Saturday, October 10, 2009

Rainer Maria Rilke Poem

My close friend, Rod McDaniel, who lives in Heidelberg, has for the past 3 years been fastidiously translating Rilke's poems, elegies, and now, the letters—many of which are archived in the Heidelberg University library. He's been feeling into the spirit of the work, and making sure the translation captures Rilke's best mystical intent. The letters, especially, are an amazingly rich source of insight about the colleagues and amazing thinkers who all knew each other and gathered in Europe around the turn of the century.
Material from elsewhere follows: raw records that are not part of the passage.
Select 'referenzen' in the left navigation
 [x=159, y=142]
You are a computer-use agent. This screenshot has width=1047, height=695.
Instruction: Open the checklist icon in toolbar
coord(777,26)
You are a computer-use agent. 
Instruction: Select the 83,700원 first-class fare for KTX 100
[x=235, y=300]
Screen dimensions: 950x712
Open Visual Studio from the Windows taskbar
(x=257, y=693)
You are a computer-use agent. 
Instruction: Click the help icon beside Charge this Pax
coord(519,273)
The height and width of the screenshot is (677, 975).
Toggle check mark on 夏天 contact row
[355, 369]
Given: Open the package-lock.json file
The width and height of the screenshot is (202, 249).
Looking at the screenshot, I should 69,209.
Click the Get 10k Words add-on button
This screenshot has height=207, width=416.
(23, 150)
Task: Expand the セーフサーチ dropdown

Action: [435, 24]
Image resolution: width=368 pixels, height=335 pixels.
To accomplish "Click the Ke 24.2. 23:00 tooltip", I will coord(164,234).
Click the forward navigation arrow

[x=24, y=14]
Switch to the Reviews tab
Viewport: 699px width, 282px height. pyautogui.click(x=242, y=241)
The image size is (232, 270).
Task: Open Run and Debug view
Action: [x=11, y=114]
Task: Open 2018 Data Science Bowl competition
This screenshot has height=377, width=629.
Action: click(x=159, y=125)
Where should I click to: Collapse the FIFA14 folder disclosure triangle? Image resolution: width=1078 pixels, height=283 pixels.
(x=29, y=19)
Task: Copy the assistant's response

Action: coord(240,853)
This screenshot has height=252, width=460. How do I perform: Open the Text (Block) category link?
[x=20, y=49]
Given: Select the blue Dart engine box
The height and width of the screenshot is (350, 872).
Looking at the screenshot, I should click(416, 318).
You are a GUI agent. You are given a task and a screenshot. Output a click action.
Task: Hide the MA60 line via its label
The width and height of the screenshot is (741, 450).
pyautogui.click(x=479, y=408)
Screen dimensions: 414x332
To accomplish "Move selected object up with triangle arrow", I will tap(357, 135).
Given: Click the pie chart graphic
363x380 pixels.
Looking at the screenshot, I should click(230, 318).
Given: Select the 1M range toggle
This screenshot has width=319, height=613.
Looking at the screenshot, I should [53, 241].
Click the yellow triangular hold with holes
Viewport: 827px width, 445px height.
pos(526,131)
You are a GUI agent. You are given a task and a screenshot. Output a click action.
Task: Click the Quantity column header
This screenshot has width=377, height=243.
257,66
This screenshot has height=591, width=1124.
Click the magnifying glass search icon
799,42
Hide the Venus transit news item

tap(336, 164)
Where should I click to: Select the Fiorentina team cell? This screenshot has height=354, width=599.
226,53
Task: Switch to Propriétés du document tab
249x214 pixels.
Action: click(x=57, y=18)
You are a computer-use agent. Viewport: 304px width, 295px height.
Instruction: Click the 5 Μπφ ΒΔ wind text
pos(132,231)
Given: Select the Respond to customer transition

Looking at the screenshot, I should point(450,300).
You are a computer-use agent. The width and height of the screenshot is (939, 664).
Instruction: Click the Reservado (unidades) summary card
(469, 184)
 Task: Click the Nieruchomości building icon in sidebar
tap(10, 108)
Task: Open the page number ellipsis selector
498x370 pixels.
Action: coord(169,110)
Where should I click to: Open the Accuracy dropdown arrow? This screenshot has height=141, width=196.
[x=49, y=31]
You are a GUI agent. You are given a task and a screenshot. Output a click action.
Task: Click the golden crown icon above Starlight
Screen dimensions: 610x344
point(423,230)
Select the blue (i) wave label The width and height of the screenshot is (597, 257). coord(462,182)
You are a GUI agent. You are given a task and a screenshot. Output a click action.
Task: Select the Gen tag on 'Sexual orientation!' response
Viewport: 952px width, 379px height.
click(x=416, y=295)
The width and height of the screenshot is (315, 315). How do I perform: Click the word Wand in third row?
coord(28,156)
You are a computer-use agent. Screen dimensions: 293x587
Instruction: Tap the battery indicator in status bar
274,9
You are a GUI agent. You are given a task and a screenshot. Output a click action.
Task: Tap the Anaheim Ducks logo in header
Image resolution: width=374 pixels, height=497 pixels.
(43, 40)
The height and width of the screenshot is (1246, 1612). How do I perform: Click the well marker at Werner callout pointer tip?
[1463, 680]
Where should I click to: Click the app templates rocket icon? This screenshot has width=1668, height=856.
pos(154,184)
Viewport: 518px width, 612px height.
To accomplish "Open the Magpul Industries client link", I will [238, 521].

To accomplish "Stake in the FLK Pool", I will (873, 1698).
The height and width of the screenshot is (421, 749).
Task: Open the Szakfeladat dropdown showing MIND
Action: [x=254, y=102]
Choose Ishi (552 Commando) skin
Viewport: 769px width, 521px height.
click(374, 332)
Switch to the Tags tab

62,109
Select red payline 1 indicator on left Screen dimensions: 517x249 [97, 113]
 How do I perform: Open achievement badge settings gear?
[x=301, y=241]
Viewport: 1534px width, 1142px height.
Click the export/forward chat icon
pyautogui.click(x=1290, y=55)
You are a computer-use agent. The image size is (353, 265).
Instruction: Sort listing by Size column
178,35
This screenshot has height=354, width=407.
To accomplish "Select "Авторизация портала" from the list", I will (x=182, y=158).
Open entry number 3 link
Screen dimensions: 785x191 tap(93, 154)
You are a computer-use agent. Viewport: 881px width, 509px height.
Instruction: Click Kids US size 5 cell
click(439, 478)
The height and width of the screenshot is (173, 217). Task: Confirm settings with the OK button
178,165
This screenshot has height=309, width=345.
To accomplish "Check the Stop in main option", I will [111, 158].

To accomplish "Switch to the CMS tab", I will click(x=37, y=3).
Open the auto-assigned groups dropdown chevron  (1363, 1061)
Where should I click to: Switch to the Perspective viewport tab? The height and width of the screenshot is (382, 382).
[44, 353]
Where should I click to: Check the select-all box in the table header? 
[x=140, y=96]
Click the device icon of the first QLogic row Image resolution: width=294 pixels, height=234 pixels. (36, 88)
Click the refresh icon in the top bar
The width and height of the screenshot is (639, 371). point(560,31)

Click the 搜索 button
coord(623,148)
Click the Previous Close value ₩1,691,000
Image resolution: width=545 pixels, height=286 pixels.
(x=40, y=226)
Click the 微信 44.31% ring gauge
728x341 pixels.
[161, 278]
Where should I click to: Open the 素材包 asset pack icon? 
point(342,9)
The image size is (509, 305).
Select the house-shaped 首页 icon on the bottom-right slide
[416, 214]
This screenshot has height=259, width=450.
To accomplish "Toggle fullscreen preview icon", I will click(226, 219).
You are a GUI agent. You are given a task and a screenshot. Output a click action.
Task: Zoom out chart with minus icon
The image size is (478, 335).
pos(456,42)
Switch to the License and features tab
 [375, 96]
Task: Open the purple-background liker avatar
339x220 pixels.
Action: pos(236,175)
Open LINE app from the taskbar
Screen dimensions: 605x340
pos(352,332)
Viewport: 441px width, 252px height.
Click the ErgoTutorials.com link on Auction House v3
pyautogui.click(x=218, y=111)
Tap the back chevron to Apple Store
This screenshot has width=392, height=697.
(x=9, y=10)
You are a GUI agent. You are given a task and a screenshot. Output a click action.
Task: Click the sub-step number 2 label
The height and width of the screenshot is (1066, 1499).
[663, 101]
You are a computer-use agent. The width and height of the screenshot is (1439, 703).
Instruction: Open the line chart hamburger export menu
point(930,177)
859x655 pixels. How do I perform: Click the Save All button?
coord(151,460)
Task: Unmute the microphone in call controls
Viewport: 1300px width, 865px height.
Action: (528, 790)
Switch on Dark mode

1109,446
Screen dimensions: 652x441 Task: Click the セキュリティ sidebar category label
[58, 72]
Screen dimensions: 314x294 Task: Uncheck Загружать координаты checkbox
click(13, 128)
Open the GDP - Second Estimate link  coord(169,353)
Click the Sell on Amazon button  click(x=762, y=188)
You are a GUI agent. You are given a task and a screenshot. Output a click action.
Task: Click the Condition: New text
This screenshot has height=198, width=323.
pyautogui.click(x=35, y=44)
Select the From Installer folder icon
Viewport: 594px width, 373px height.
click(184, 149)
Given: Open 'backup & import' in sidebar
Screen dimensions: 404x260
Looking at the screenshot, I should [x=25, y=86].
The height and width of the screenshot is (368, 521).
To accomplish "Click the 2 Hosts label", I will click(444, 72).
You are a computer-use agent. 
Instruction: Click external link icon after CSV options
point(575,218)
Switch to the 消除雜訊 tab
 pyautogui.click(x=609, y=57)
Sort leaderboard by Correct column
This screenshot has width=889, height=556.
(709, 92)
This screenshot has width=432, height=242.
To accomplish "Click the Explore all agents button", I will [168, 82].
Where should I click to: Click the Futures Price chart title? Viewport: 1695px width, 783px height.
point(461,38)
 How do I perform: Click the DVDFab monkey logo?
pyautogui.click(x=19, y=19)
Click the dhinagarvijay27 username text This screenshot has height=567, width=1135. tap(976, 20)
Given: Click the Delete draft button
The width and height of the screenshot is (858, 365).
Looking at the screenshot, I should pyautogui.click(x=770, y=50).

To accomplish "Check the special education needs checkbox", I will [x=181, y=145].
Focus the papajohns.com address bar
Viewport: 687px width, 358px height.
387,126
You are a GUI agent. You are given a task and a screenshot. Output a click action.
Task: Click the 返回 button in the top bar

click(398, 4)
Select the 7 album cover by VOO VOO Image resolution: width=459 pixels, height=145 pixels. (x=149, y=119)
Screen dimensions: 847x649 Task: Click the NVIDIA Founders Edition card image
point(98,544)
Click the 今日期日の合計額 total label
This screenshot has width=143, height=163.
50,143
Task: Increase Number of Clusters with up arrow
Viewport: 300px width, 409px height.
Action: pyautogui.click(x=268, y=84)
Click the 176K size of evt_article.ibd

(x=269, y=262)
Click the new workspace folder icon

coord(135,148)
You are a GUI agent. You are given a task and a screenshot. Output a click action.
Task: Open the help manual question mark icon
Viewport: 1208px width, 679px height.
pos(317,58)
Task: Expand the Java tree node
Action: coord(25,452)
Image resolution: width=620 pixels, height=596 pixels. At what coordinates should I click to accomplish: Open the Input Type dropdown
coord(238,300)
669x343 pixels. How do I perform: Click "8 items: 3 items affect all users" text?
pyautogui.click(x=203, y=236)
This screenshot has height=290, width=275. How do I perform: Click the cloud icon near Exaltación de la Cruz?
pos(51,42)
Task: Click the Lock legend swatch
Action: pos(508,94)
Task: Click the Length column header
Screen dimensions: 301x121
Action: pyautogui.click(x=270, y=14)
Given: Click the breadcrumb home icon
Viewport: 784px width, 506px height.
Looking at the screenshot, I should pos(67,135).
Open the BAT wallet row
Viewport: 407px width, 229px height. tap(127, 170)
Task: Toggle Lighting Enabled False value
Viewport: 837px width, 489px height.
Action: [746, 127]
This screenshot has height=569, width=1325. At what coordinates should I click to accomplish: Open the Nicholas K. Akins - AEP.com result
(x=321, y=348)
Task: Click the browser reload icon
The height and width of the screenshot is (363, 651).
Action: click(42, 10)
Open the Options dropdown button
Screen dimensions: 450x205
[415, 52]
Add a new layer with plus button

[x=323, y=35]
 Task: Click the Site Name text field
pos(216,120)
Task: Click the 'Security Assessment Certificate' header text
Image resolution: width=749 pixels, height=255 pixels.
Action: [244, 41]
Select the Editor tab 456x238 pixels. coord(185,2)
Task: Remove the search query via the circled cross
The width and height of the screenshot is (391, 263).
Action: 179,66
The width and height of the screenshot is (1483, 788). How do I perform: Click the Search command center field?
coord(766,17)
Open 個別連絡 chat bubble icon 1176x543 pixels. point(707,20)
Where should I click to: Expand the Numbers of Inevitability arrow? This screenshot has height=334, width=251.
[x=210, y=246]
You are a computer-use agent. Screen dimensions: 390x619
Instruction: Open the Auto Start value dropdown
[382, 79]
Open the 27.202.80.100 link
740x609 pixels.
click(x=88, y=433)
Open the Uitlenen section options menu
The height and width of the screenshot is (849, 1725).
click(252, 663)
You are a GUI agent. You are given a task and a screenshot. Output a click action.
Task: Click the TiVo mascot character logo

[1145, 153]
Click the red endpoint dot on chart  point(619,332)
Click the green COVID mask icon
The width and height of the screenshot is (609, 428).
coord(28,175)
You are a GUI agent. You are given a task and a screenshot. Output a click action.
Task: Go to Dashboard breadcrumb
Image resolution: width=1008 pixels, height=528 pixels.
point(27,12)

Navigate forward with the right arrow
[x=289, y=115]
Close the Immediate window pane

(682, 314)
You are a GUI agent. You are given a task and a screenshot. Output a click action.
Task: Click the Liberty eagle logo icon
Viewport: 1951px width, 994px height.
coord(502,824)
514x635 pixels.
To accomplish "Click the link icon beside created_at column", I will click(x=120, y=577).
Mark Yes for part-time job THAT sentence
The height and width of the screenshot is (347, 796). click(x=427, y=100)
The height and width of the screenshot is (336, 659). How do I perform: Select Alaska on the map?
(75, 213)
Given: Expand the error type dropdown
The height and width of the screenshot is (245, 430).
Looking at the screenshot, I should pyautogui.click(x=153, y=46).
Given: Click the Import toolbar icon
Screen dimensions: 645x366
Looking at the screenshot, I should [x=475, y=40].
Here is one of the beautiful poems by Rilke, who never ceases to inspire me:

Look, I know there are those
who never learn to walk the paths
that lead people to each other.
Rather, they experience an opening
into a suddenly breathable Heaven.
A never-ending flight
through love's thousand years night.

Invariably they all smile,
already crying with joy.
Invariably they all cry,
already full of eternal joy.

Don't ask me
how long they continue feeling. How long
can one see those ascending toward Heaven?
Perhaps inexpressable Heaven
is invisible
even to our inner landscape.

Destiny is something else. Destiny makes people
visible. Standing like towers. Falling.

But lovers continue
beyond their own destruction
eternally forth; and there is no exit
out of the infinite. Who retreats from
eternal joy?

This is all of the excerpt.